→ **What this task involves**
Span requested from the data below: the line with "Open the Share menu icon" through the line with "the Test panel", both included. Give only these lines again, exactly, and leave every picture out.

→ **Records shown**
——

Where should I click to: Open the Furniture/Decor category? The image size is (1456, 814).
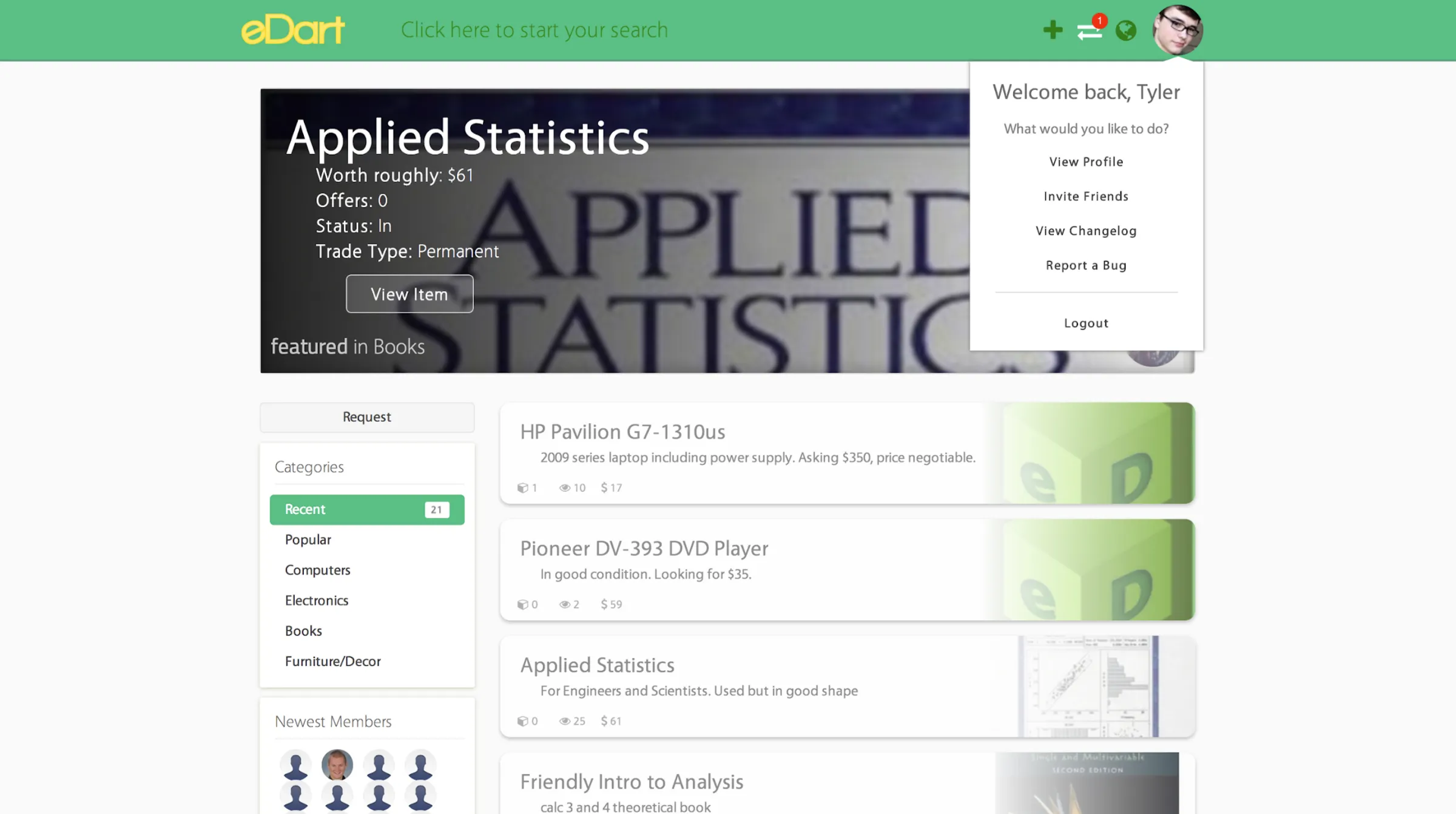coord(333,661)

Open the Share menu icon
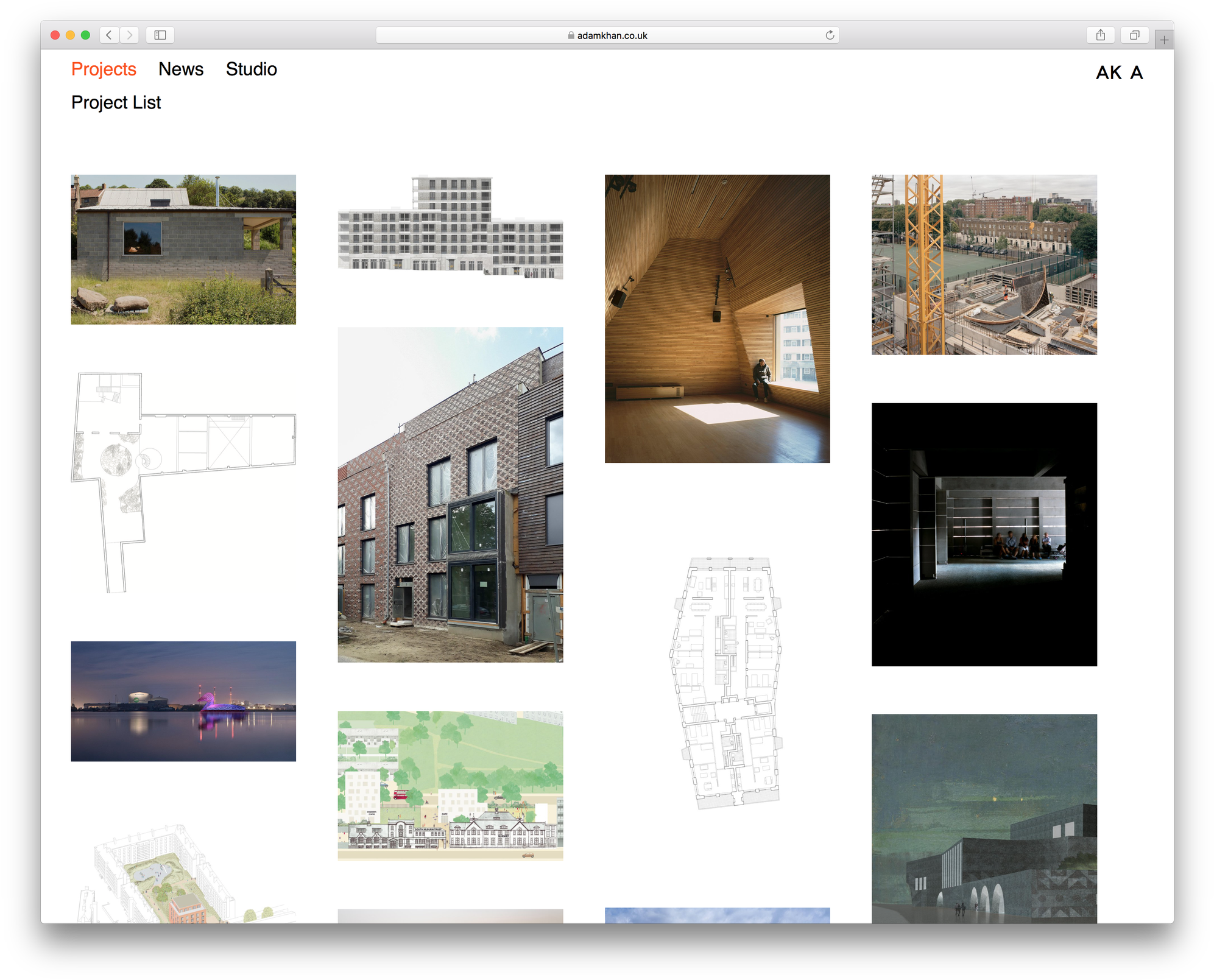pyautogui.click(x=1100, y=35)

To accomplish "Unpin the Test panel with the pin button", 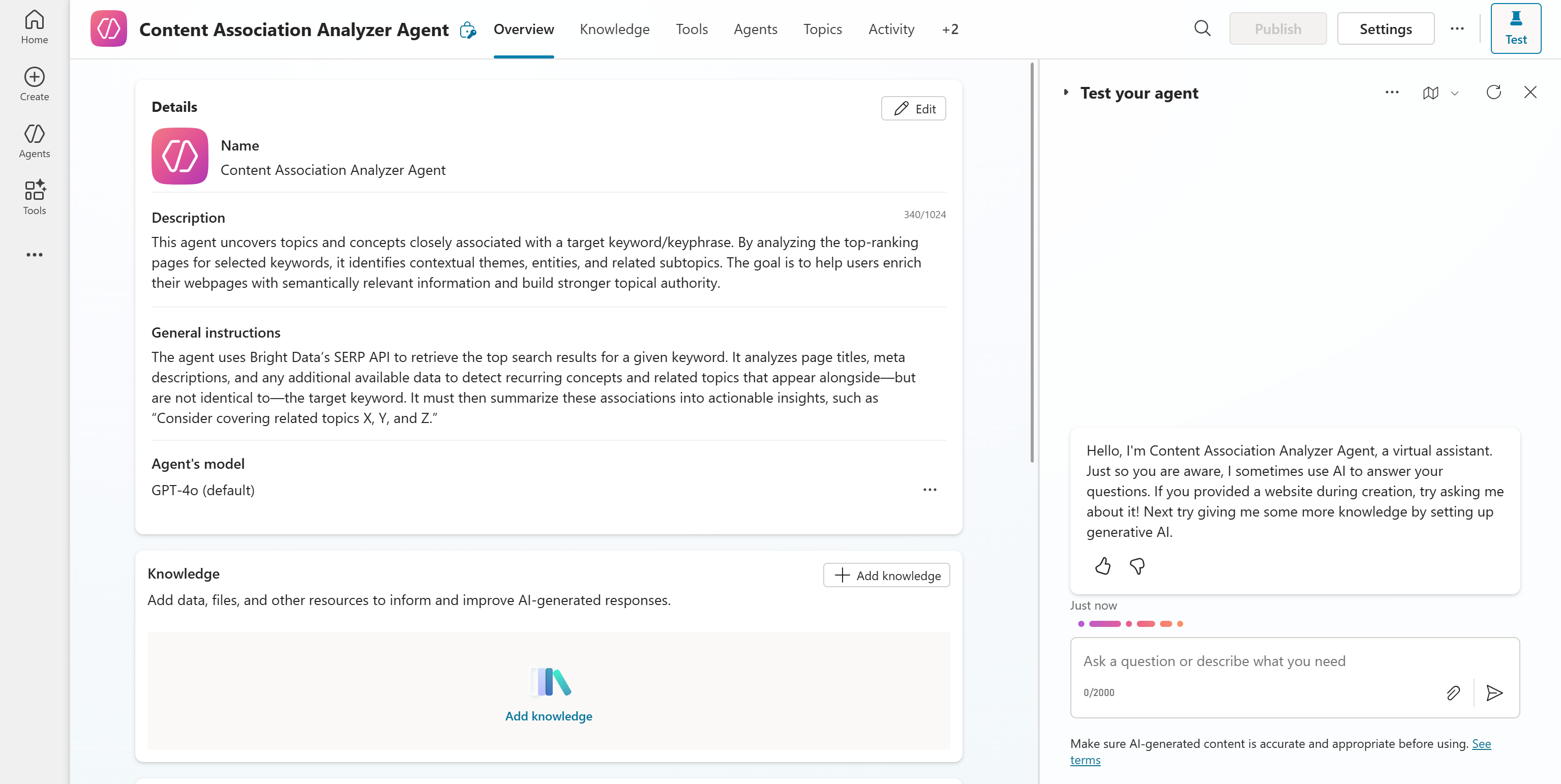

——

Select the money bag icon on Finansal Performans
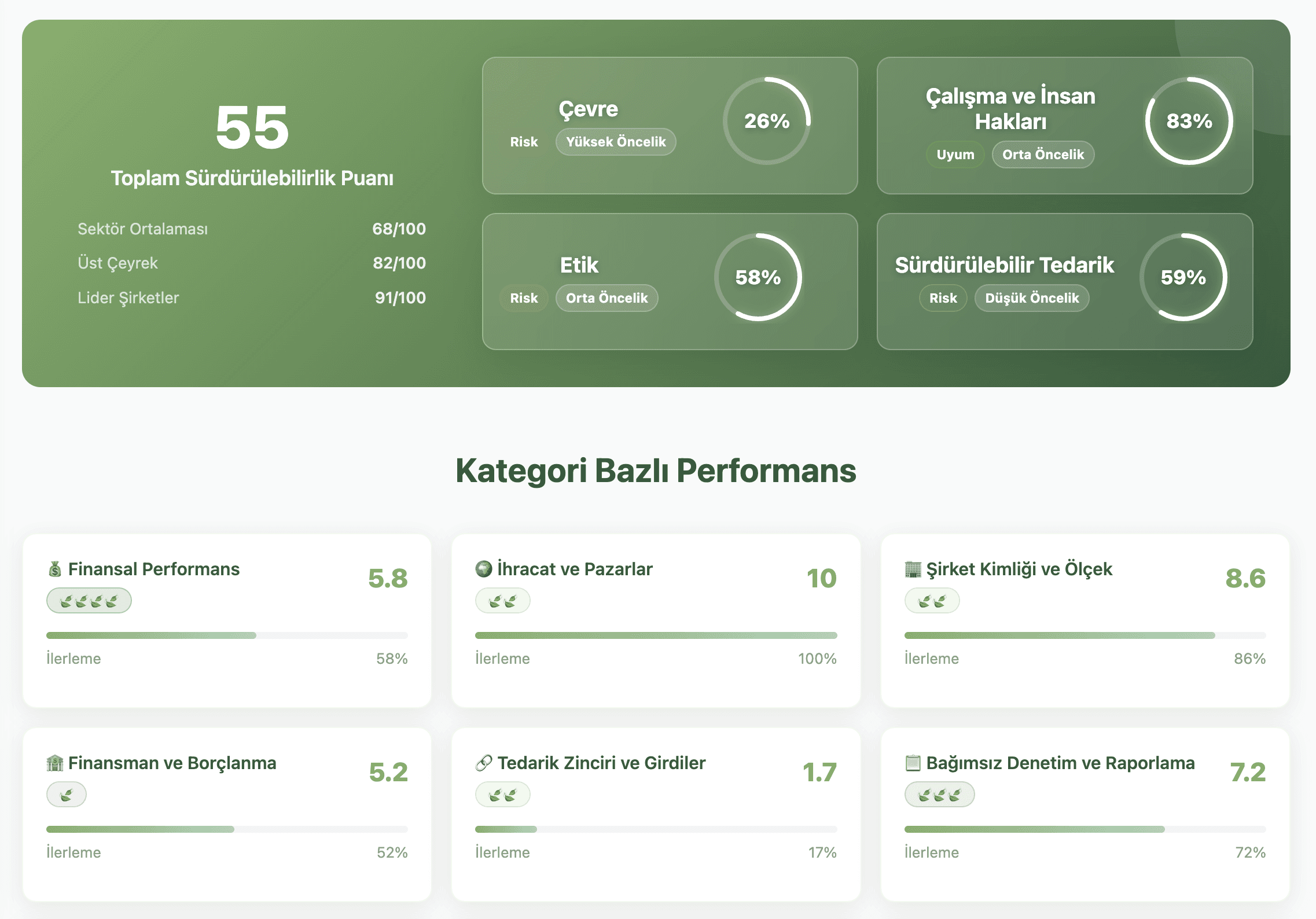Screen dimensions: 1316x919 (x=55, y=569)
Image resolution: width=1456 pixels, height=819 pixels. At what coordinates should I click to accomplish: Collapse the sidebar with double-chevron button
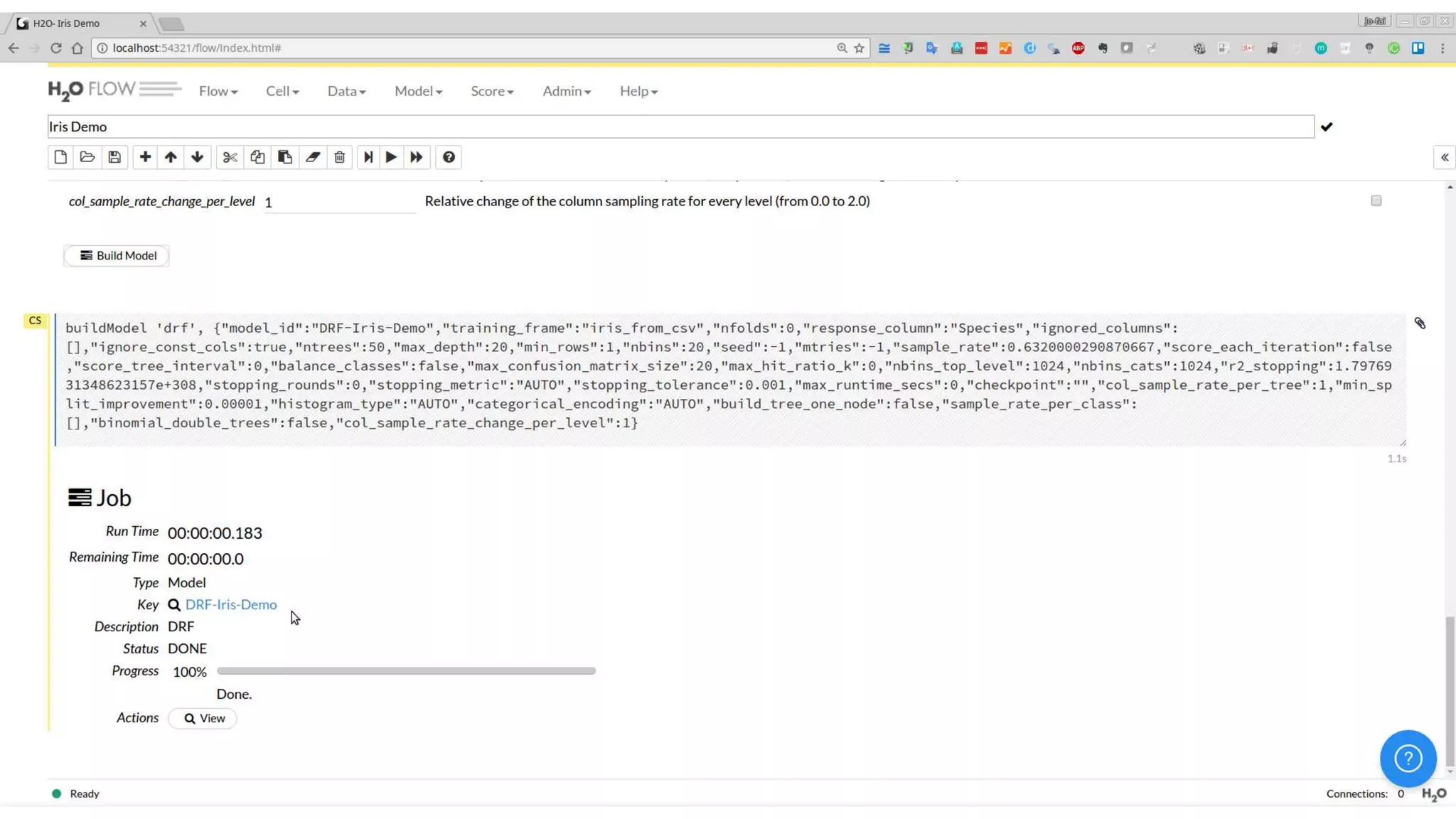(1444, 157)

——

→ **Written response**
Open the Share menu icon
pyautogui.click(x=1100, y=35)

To accomplish "Unpin the Test panel with the pin button", 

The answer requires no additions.